The 5 Worst Pieces of Pregnancy Advice

The 5 Worst Pieces of Pregnancy Advice

One of the great things about being pregnant is the host of unsolicited advice I get wherever I go – from family, friends, service people, strangers on the street, real estate agents, and so on. I don’t like being told what to do at the best of times, so you can imagine how fun this has been for me. I hear small children have the same effect, though I’ve not yet had that dubious honor. It’s one thing while the little dude is still in utero – I can only imagine how I’m going react when strangers presume to tell me how to raise our child.

Of course, not all advice on pregnancy is useless and stupid. Some tips (like eat well, get sleep, exercise, give yourself a break if you want to spend the night on the couch eating chocolate every now and then, etc.) are worth listening to – probably pregnant or not. But most of these gems… I could do without.

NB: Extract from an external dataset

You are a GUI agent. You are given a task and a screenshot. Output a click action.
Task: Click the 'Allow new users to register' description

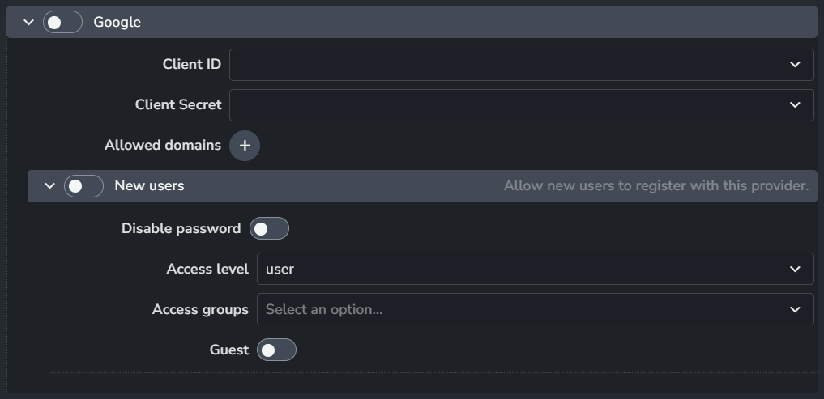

Here are my favorites so far:

1. Russian remedy to treat pesky hormone headaches: A teaspoon of brandy or cognac under the tongue. And leave it there as long as possible. I should add that this tidbit was contributed by a chatty masseuse this past weekend, who later told me about a crazy craving she had (and gave in to) during one of her pregnancies. A bottle of vodka. “The body wants what it wants.” Mmmhm.

2. “Everyone will try to tell you what to do. The trick is to ignore them all and do what you want to do. One thing I will say though….” Credits to my brother, a new father himself, for this contribution. It’s uncanny how many people start their sentences like this.

3. “Oh, that’s just gas.” Seriously? I’m 30. I’ve had gas before, I know what it feels like – something just freaking kicked me! It baffles me how many people think that because they’ve had one baby they know exactly what’s going on in my abdomen. Even my obstetrician gets that she doesn’t know everything and there’s a huge spectrum of experience!

4. “Don’t go to the gym/exercise/run/do yoga.” Again, seriously? And don’t even get me started on how most of the geniuses dolling out this advice come from an era in which a beer a day was recommended for strong pregnant women, and cigarettes were still healthy.

5. “Growing fetuses need meat.” Okay, I’ll concede that maybe some people need meat to absorb iron, but I don’t – never have. In 17 years of being vegetarian my iron has never been low, my B12 was even too high once, and (until I fell pregnant), I basically only get tired if I pull all-nighters. Next person to give me dietary advice without a record like that or a degree in nutrition gets a punch in the head.